For the past couple of years, the critical response to live appearances by the Lost Bayou Ramblers at local southwest Louisiana clubs and festivals, as well as far-flung bohemian enclaves like New Orleans’ French Quarter; Austin, Texas; and Brooklyn, New York, has mostly been the stuff of musical intrigue. For those critics eager to capture the unexpected intensity and liberating impulsivity of a live Ramblers’ show, the idea of a punk-rock version of Cajun music has been the most easily available explanation. But as Mammoth Waltz demonstrates, it’s more complicated than that, drawing on roots virtuosity and determined creativity to create a hip, subversive and up-to-date take on the Cajun musical tradition.
Not that the mind-bending statement inherent in Mammoth Waltz comes without anticipation. Last fall, Lost Bayou Ramblers’ Louis Michot released a remarkable compilation, En Français, which highlighted young Cajun and Creole musicians re-inventing classic rock tunes—from Neil Young and the Beatles to Black Sabbath and Joan Jett—as Louisiana French Cajun/Creole performances. Soon after, to mark an ongoing collaboration with former Violent Femmes’ front man Gordon Gano, Michot produced a 12-inch vinyl single with a tune featuring Gano from Mammoth Waltz, “Bastille,” on one side and a remixed version on the other side by the Lafayette rock band GIVERS.
The single provided a heads-up for the sudden, time-traveling experience of Mammoth Waltz, a collection of classics and originals deeply rooted in tradition, recorded first in hard-driving, acoustic-rock performances, then overlaid with a dizzying array of instrumental effects, overdubs, and studio distortions that make use of contributions from a guest list that features Gano, Dr. John, actress/singer Scarlett Johansson, and French actress/singer Nora Arnezeder.
But it’s the symmetrical nature of Mammoth Waltz’s song sequence that hints at an underlying coherence in the Ramblers’ musical approach and this album’s innovations. At its heart are six originals that reflect uniquely Cajun takes on the pleasures of daily life, unavoidable tragedy (in this case, the BP oil spill), and wry, country-based humor. While these tracks are seamlessly stitched together by the presence of Michot’s roots-based vocal wail, they’re also bookended by an in-the-pocket rustic Cajun classic from Nathan Abshire and an obscure classic by Cajun pioneer Joe Falcon.
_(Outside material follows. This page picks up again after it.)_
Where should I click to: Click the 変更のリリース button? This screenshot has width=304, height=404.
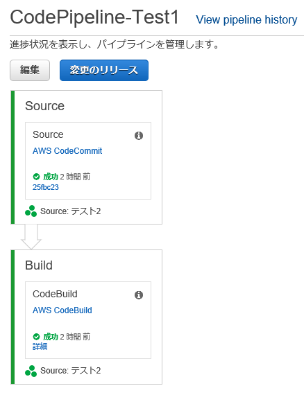pos(104,71)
The sequence opens with an obscure 1877 composition that extols the independent Cajun spirit, and it closes with Daniel Lanois’ haunting ballad “O Marie,” which the Ramblers extend to almost seven minutes with an improvised passage that weaves accordion echoes and fiddle screeches together with electronic reverb and washes of digital sound.
Leading the listener peacefully out of this boundary-bashing funhouse is a restructured, remixed reprise of “Coteau Guidry.” It appears twice on the album, the second time with actress/singer Scarlett Johansson’s haunting background vocals repositioned front-and-center.
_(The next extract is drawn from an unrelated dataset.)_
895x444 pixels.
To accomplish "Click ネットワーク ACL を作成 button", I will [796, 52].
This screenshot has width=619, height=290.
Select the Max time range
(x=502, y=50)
On Mammoth Waltz, the Lost Bayou Ramblers evoke the late-19th-Century roots of Cajun music and transported the essence of that music to the forefront of 21st-Century popular culture. Given the CD’s sure-handed conception and unerring production, Mammoth Waltz feels like it’s just the opening gambit of what will most likely turn out to be a milestone breakthrough in roots-music cultural alchemy.